Given: risk-free rate of return = 5 % market return = 10%, cost of equity = 15% value of beta (β) is:a.1.9b.1.8c.2.0d.2.2
Question
Given: risk-free rate of return = 5 % market return = 10%, cost of equity = 15% value of beta (β) is:a.1.9b.1.8c.2.0d.2.2
Solution 1
The value of beta (β) can be calculated using the Capital Asset Pricing Model (CAPM) formula, which is:
Cost of Equity = Risk-Free Rate + Beta * (Market Return - Risk-Free Rate)
We can rearrange the formula to solve for beta:
Beta = (Cost of Equity - Risk-Free Rate) / (Market Return - Risk-Free Rate)
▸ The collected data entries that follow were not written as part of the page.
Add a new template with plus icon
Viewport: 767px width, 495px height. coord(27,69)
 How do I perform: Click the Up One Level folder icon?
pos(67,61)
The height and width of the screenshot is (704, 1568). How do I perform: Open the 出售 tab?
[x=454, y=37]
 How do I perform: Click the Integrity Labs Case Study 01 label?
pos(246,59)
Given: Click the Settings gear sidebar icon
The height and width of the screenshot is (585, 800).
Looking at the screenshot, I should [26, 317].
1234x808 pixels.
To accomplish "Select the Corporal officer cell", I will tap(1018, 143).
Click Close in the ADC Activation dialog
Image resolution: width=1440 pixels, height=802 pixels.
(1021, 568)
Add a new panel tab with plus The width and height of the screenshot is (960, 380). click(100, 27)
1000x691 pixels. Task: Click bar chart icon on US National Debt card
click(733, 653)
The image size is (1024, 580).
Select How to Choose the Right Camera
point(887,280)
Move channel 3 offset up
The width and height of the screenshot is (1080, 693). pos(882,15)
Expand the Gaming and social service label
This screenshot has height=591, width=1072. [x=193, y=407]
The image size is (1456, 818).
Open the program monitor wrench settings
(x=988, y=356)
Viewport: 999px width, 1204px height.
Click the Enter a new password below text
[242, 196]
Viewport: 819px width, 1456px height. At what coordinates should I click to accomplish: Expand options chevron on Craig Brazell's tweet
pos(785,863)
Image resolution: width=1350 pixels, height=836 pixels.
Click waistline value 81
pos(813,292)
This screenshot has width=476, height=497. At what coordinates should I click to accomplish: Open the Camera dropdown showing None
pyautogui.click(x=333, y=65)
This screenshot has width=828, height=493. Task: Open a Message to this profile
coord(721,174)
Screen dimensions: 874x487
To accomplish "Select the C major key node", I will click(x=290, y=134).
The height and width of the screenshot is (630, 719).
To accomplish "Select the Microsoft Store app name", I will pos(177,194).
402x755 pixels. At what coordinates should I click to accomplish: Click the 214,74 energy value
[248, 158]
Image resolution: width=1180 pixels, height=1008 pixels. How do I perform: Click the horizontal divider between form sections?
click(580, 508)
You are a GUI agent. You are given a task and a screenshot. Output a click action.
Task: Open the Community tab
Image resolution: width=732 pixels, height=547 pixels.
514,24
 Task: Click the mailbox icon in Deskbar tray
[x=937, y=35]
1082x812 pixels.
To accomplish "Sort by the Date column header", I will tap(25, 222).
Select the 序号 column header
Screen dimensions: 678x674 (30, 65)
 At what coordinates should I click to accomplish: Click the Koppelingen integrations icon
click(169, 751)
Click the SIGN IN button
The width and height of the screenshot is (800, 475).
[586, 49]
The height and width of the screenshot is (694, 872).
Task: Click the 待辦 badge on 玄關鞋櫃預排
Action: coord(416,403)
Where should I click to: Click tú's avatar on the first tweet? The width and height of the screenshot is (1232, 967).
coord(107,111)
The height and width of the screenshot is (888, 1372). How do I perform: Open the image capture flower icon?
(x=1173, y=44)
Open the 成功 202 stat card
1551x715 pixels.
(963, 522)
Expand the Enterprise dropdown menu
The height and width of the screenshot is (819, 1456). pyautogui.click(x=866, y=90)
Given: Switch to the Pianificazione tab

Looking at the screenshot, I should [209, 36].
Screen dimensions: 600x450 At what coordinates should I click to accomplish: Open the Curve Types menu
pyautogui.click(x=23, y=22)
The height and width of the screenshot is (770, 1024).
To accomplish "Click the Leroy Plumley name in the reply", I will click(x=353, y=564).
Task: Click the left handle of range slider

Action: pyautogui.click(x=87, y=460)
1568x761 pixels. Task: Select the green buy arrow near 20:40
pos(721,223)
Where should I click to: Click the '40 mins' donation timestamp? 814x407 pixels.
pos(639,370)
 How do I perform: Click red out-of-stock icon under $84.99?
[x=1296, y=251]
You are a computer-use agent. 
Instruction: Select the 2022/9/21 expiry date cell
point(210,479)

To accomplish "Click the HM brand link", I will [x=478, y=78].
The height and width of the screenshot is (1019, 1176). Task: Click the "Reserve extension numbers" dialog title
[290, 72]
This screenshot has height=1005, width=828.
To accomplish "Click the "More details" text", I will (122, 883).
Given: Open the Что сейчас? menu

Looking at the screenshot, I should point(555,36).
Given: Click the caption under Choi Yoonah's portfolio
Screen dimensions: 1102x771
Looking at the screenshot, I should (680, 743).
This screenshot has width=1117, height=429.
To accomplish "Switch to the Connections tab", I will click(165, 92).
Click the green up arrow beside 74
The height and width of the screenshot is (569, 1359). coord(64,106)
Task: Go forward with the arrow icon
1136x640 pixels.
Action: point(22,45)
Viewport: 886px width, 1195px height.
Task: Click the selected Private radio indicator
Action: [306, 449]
Substituting the given values into the formula:
Beta = (15% - 5%) / (10% - 5%) = 2.0
So, the correct answer is c. 2.0.
Solution 2
The beta (β) of an investment is a measure of the risk arising from exposure to general market movements as opposed to idiosyncratic factors. It is calculated using the formula:
Beta = (Cost of Equity - Risk-free rate) / (Market Return - Risk-free rate)
Given the values in the question:
Risk-free rate of return = 5% Market return = 10% Cost of equity = 15%
We can substitute these values into the formula:
Beta = (15% - 5%) / (10% - 5%)
Beta = 10% / 5% = 2.0
So, the value of beta (β) is 2.0, which corresponds to option c.